The Tory Prime Minister’s chest-beating suggests that a second vote seeking Parliament’s permission to bomb Syria is imminent — he lost the first in 2013.
His comments at Prime Minister’s questions (PMQs) come just two days after he revealed that he had authorised a drone strike in Syria that killed two British jihadists.
Plaid Cymru MP Jonathan Edwards warned: “This reckless rhetoric should sound alarm bells for all those committed to ending, not intensifying, this brutal conflict.”
In her final PMQs as acting Labour leader, Harriet Harman used all six of her questions to ask about the government’s meagre response to the refugee crisis.
Mr Cameron said: “We can do all we can as a moral, humanitarian nation by taking people and spending money on aid and helping in refugee camps.”
But he added: “Assad has to go, Isil (an acronym for Islamic State) has to go.
“And some of that will require not just spending money, not just aid, not just diplomacy, but it will on occasion require hard military force.”
The PM said Islamic State would only be defeated through a “confrontation” and said Britain must play its part in the “international alliance” already engaged in bombing Syria.
However, opposition parties united later to table a motion demanding that the government do more to “provide sanctuary to our fellow human beings.”
It called on the Prime Minister to increase the number of refugees Britain will take from 20,000, including refugees already in Europe.
“Considering that the refugee crisis we are witnessing is a direct result of military action in the Middle East by Western governments, further action will only heighten human misery in the region,” Mr Edwards added.
During PMQs, Green MP Caroline Lucas raised the role of British arms sales in creating instability in the region.
Speaking as the world’s biggest annual arms fair began in London, Ms Lucas asked: “Is it not time for the government to recognise the link between arms sales and the terrible tragedy that we see unfolding around us?”
Mr Cameron dismissed the link and claimed Britain had the “strictest rules anywhere in the world” governing arms sales to other countries.

------------------------------

### Job 1
In the report, how many of her questions did Harriet Harman use to ask about the government's response to the refugee crisis?
### Job 2
Repeat the report word for word from "However, opposition parties" to "already in Europe.".
The rows are separate material, unconnected to the report.

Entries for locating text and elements

------------------------------

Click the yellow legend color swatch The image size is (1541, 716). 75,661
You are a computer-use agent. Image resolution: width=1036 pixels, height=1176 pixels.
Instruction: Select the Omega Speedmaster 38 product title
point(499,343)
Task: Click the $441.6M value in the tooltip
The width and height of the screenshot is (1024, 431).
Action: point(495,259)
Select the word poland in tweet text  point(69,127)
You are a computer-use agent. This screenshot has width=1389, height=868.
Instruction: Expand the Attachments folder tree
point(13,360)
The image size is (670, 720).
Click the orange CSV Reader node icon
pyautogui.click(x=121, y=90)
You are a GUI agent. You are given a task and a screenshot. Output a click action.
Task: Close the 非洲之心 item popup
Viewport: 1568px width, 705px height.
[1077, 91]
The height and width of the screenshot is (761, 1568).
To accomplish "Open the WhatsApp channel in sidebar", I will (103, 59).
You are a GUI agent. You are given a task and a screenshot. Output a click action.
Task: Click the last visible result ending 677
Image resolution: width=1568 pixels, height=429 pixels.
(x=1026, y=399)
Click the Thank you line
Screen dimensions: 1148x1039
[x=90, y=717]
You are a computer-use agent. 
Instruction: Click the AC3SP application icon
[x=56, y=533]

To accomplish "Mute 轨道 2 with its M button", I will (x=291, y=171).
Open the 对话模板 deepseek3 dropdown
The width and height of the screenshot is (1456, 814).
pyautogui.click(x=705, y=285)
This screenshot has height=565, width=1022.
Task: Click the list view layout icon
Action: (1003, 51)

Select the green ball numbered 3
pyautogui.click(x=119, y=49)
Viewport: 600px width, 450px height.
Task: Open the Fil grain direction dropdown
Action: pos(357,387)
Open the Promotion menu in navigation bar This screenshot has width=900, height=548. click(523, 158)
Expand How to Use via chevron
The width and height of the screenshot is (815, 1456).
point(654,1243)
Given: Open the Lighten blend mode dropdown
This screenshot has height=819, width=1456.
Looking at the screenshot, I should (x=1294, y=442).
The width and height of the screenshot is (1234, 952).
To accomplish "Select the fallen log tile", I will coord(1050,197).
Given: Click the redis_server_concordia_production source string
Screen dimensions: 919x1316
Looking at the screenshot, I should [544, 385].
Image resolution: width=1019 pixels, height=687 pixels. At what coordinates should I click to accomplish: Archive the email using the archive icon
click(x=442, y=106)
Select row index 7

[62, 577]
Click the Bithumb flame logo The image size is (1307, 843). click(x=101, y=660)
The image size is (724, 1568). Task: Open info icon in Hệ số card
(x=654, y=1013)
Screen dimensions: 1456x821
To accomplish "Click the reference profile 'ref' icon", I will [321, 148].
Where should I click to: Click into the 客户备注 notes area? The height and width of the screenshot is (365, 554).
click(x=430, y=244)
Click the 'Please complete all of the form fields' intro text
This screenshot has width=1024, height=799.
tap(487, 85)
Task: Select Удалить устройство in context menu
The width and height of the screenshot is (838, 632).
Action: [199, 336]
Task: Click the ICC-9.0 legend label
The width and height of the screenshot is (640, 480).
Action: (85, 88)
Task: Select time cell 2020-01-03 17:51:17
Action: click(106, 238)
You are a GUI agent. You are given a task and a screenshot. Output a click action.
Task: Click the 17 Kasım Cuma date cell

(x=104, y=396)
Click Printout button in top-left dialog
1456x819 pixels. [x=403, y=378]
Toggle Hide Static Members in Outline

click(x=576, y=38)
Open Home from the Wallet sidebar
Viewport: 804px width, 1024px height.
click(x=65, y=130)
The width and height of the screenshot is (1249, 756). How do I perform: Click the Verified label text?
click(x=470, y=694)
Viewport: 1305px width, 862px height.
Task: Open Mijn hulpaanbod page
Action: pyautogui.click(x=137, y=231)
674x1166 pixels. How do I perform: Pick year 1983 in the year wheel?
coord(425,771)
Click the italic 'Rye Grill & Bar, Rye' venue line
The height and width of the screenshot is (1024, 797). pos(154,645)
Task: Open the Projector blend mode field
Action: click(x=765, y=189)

------------------------------

### Complete response 1
All six of them.

### Complete response 2
However, opposition parties united later to table a motion demanding that the government do more to “provide sanctuary to our fellow human beings.”
It called on the Prime Minister to increase the number of refugees Britain will take from 20,000, including refugees already in Europe.